Pape Ndiaye
30 Octobre 2009
La Rencontre africaine pour la défense des droits de l'Homme exige la libération immédiate et sans condition des dix responsables de la coalition des organisations guinéennes des droits de l'homme, arrêtés par la junte militaire de Guinée le 25 octobre dernier. L'organisation condamne ainsi les violences répétées et appelle la communauté internationale à faire pression pour une cessation des intimidations contre les dirigeants des forces vives en Guinée.

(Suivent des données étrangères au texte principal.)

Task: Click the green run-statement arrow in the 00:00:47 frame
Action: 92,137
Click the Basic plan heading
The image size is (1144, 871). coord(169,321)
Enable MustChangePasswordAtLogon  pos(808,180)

C'est à travers un communiqué rendu public que la Rencontre africaine pour la défense des droits de l'Homme (Raddho) a exigé 'la libération immédiate et sans condition des dix responsables de la coalition des organisations guinéennes des droits de l'Homme, arrêtés par la junte militaire dirigée par le capitaine Moussa Dadis Camara'. Le président de cette organisation, Alioune Tine, a vivement condamné 'les violations répétées à l'égard des militants des droits de l'homme dans ce pays'. De ce fait, il en appelle à toute la communauté internationale à 'faire pression sur la junte militaire afin qu'elle cesse d'intimider et de terroriser les responsables des Forces vives de la Guinée'.

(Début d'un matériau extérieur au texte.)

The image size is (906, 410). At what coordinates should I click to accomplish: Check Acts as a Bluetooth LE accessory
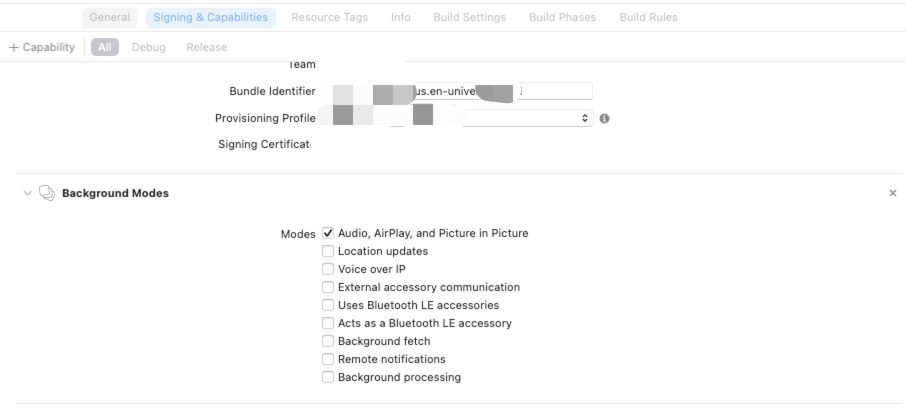point(328,323)
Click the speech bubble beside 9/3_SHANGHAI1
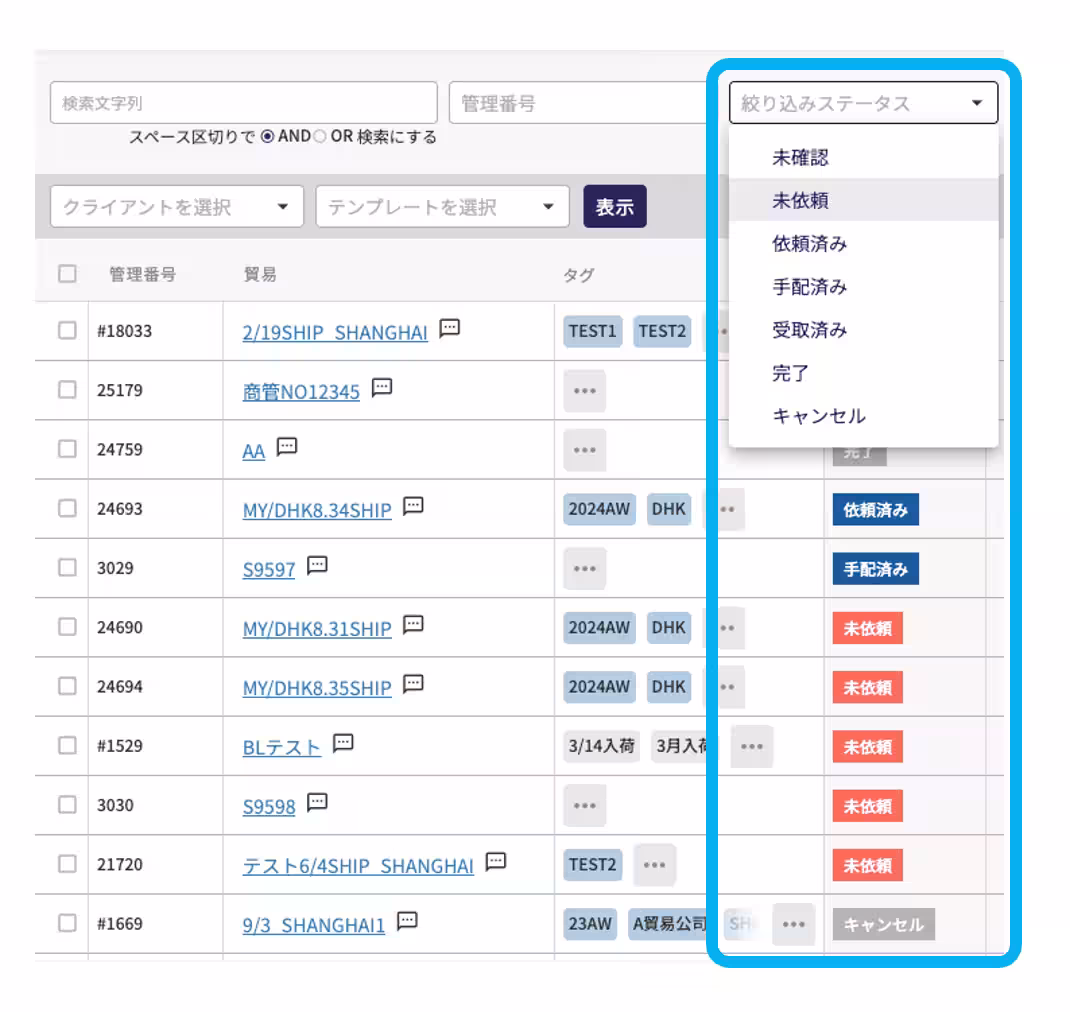The width and height of the screenshot is (1070, 1012). 404,919

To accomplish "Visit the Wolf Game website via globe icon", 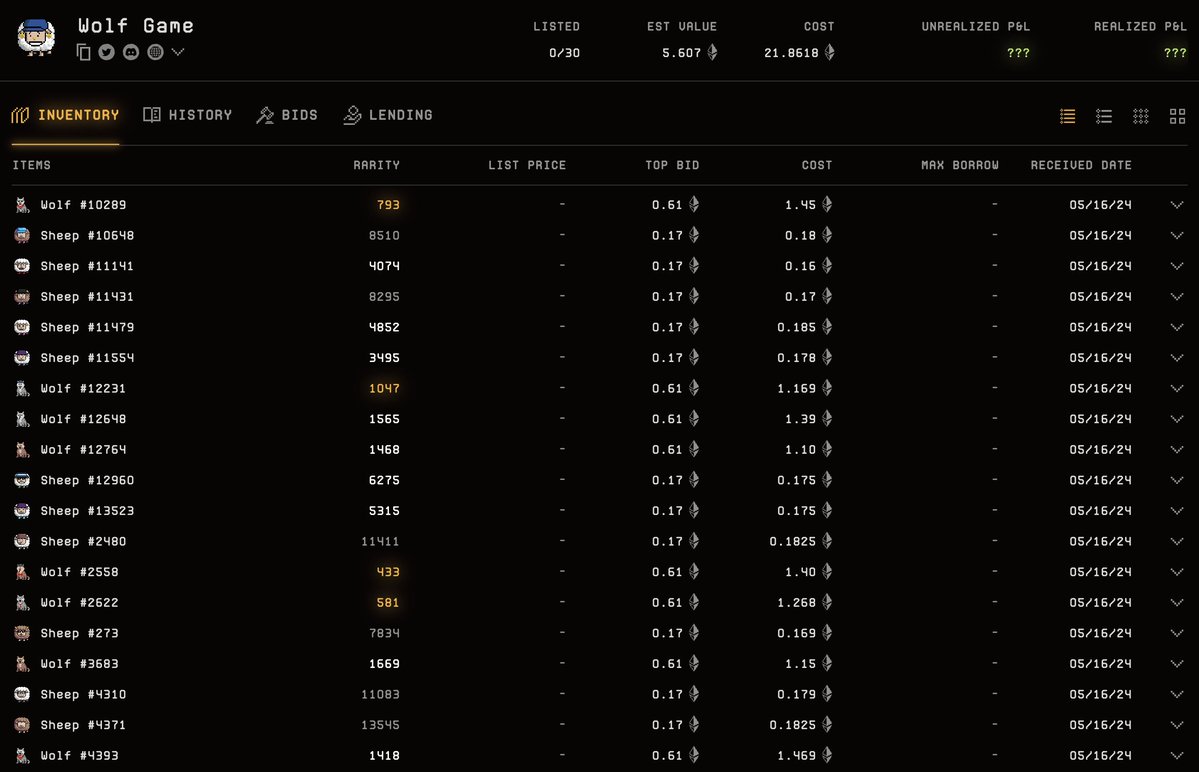I will [x=156, y=52].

Depuis les événements du 28 septembre dernier, la junte a installé en Guinée un climat de terreur caractérisé par des attaques et des assassinats ciblés qui visent les leaders politiques et les défenseurs des droits humains. C'est pourquoi le défenseur des droits de l'Homme exprime son 'inquiétude face à la vague d'arrestations de militants de droits humains en République de Guinée'. Dans la nuit du 24 au 25 octobre dernier, dix responsables de la Coalition des organisations guinéennes des droits humains, dont le président de l'Association des jeunes avocats de Guinée, Aimé Christophe Koné, ont été arrêtés par des éléments armés sous la conduite de Claude Pivi. Ils se sont introduits au domicile de Jean Marie Doré, le porte-parole des Forces vives. C'est suite à une grève de la faim qu'ils avaient entamée pour exiger le retour du dialogue entre les différents acteurs de la vie politique nationale.
Si l'on en croit le communiqué de la Raddho, les personnes arrêtées sont présentement victimes d'actes de torture et de mauvais traitements dans les locaux du ministère chargé de la lutte contre le grand banditisme et le trafic de drogue. Là-bas, ils subissent des interrogations serrées des services spéciaux que dirige le commandant Moussa Tiéboro Camara. Ces personnes victimes d'arrestations arbitraires citées dans le communiqué ont pour nom Mamadou Kaly Diallo, Sékou Bamba, Thierno Amadou Sow, Laye Sangharé, Alpha Amadou Bah, les avocats Aimé Christophe Koné, Thierno Souleymane Baldé, Jean Kamano, Thierno Baldé et Ibrahima Sidibé.